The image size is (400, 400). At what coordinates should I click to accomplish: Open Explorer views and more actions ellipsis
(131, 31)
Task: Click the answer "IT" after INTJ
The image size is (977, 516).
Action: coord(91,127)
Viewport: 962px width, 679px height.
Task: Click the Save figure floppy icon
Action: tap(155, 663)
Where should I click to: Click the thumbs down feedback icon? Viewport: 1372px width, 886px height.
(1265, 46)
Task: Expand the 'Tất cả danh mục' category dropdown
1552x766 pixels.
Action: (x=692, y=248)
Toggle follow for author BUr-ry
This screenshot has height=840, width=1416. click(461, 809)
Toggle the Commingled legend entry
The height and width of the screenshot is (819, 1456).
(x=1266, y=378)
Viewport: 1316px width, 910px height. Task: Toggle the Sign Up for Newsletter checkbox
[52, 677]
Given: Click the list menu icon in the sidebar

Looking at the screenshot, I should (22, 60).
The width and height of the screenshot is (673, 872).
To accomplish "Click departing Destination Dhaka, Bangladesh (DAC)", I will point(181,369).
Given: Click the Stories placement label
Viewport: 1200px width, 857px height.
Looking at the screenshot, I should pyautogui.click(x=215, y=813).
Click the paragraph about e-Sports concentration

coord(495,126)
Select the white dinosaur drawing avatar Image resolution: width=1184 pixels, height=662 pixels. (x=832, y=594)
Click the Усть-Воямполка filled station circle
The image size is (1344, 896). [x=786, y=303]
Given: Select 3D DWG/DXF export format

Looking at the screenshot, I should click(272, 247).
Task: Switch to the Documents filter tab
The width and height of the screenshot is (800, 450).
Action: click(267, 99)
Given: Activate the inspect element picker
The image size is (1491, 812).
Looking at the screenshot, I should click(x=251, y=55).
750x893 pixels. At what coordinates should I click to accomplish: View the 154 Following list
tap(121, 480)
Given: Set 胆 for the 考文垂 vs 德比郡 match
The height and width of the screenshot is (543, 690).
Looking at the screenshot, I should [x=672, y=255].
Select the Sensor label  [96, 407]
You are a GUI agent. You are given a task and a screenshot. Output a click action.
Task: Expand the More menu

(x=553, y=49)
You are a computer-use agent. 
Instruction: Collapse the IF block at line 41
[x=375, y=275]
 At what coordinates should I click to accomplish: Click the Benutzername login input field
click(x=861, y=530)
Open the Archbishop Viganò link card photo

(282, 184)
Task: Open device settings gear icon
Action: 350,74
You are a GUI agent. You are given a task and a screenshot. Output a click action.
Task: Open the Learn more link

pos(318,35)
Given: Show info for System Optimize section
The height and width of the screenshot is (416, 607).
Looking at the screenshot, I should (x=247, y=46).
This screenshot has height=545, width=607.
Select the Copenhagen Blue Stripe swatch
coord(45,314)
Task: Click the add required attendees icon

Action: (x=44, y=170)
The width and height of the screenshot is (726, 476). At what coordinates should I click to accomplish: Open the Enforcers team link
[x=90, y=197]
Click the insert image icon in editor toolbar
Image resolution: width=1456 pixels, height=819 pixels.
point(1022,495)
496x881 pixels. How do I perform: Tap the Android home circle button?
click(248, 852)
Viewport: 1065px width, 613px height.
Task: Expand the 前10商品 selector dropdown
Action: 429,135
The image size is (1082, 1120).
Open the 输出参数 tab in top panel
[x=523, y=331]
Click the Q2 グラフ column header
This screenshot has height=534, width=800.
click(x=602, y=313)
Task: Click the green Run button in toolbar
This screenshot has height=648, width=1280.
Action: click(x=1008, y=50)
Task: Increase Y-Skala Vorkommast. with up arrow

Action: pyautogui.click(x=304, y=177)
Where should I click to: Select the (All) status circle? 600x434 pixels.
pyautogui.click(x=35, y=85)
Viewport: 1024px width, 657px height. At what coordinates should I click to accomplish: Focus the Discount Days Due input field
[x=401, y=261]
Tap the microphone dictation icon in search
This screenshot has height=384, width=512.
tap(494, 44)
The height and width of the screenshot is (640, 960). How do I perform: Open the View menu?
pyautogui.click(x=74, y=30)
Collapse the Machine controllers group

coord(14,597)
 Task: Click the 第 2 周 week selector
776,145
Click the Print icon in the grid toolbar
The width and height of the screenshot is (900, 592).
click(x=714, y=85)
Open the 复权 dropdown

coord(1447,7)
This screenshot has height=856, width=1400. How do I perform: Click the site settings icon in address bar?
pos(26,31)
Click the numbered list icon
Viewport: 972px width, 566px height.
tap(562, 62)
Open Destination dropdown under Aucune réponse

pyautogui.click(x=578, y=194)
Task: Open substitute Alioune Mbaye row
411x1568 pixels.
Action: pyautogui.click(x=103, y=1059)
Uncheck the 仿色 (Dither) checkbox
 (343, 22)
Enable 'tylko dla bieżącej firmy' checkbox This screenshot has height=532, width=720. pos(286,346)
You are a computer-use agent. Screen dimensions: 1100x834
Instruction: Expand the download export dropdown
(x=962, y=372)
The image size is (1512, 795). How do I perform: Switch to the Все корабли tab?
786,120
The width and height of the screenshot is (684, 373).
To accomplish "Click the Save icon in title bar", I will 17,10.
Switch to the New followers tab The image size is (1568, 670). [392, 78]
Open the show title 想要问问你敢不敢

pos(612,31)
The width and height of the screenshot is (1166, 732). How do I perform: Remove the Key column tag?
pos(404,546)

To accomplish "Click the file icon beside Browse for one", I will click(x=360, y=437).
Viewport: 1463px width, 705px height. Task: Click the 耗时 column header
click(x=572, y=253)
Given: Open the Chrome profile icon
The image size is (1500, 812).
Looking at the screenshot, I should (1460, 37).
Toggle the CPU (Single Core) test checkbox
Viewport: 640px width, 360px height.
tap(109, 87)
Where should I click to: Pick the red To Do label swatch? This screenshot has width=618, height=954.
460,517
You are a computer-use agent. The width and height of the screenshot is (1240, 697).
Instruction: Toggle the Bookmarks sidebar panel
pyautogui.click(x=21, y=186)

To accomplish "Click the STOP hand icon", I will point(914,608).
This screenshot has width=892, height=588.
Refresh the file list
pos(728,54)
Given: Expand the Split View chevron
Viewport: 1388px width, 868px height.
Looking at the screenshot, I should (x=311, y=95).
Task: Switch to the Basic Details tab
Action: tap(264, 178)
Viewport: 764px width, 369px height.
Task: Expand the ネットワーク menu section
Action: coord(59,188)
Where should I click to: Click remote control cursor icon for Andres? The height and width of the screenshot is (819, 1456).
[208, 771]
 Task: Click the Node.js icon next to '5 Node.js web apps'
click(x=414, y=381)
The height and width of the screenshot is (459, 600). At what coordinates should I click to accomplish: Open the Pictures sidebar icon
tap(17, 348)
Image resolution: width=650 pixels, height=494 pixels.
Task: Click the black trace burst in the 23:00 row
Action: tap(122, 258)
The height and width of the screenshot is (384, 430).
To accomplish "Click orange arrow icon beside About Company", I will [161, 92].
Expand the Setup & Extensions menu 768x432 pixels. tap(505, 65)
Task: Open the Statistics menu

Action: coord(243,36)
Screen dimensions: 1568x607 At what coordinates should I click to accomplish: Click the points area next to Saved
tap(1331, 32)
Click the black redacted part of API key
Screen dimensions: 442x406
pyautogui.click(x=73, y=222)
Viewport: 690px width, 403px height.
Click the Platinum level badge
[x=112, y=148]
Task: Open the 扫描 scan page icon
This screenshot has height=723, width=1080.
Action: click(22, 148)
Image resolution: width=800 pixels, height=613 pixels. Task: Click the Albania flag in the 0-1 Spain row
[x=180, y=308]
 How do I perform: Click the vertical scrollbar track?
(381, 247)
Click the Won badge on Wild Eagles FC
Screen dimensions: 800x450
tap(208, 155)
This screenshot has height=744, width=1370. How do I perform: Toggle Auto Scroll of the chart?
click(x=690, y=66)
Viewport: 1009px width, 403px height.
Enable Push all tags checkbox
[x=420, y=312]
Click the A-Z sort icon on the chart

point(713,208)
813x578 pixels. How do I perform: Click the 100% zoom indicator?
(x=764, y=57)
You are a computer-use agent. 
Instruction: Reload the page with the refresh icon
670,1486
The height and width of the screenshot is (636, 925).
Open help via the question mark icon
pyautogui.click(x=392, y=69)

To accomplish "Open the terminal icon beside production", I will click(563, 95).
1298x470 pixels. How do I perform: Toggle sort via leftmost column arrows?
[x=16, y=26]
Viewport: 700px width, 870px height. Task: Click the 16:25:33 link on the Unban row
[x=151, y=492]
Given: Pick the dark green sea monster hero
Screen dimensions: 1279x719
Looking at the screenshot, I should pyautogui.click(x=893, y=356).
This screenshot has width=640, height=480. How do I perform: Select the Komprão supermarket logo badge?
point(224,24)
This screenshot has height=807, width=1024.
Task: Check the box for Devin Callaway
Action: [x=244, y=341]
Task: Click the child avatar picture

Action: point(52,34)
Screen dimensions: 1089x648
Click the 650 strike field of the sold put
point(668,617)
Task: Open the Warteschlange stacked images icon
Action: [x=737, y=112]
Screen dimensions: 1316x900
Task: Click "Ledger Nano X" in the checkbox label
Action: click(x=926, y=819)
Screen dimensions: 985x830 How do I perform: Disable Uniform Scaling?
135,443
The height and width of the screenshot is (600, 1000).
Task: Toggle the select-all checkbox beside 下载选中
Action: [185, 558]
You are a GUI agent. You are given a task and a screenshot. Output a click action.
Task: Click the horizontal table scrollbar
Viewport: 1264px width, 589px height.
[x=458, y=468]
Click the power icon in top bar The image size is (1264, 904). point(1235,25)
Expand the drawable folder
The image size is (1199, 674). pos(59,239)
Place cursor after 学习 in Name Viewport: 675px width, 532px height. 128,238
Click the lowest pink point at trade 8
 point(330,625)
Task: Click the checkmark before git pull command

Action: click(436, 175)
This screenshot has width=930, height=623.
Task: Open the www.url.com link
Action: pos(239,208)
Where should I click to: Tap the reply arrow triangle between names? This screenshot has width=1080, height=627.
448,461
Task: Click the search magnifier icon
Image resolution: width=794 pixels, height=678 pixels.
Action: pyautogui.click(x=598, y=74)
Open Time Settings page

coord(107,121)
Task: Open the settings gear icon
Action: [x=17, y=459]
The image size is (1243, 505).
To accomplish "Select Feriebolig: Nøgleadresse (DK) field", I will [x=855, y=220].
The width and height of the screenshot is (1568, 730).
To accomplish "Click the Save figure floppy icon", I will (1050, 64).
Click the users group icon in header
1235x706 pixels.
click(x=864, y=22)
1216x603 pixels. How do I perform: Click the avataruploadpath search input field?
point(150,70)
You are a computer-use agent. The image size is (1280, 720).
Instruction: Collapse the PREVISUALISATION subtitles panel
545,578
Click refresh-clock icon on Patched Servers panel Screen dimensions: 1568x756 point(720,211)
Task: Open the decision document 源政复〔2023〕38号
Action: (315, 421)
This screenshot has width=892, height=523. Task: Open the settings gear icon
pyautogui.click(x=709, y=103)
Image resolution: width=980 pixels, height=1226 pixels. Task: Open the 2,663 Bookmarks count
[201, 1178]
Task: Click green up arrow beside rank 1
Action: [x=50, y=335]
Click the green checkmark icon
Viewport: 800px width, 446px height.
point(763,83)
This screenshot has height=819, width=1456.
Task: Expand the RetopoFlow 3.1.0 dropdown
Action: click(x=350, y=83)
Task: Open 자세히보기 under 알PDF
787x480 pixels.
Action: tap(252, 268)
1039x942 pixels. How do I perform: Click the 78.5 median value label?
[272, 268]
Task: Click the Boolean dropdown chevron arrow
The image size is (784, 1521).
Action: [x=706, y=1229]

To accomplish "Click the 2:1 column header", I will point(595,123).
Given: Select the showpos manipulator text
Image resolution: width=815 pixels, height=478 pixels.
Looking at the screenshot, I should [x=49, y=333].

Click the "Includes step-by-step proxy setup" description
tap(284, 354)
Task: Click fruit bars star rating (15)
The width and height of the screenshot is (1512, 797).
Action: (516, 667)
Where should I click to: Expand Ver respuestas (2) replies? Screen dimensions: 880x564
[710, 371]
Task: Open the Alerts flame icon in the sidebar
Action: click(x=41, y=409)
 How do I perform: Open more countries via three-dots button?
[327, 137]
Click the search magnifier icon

**Task requirements**
Copy the lines starting with the line that contains "Given: Show info for System Optimize section" and going on through the line that contains "click(x=602, y=313)", replacing "swatch" with "color chip" and leaving everything else unchanged.

**Task result**
Given: Show info for System Optimize section
The height and width of the screenshot is (416, 607).
Looking at the screenshot, I should (x=247, y=46).
This screenshot has height=545, width=607.
Select the Copenhagen Blue Stripe color chip
coord(45,314)
Task: Click the add required attendees icon

Action: (x=44, y=170)
The width and height of the screenshot is (726, 476). At what coordinates should I click to accomplish: Open the Enforcers team link
[x=90, y=197]
Click the insert image icon in editor toolbar
Image resolution: width=1456 pixels, height=819 pixels.
point(1022,495)
496x881 pixels. How do I perform: Tap the Android home circle button?
click(248, 852)
Viewport: 1065px width, 613px height.
Task: Expand the 前10商品 selector dropdown
Action: 429,135
The image size is (1082, 1120).
Open the 输出参数 tab in top panel
[x=523, y=331]
Click the Q2 グラフ column header
This screenshot has height=534, width=800.
click(x=602, y=313)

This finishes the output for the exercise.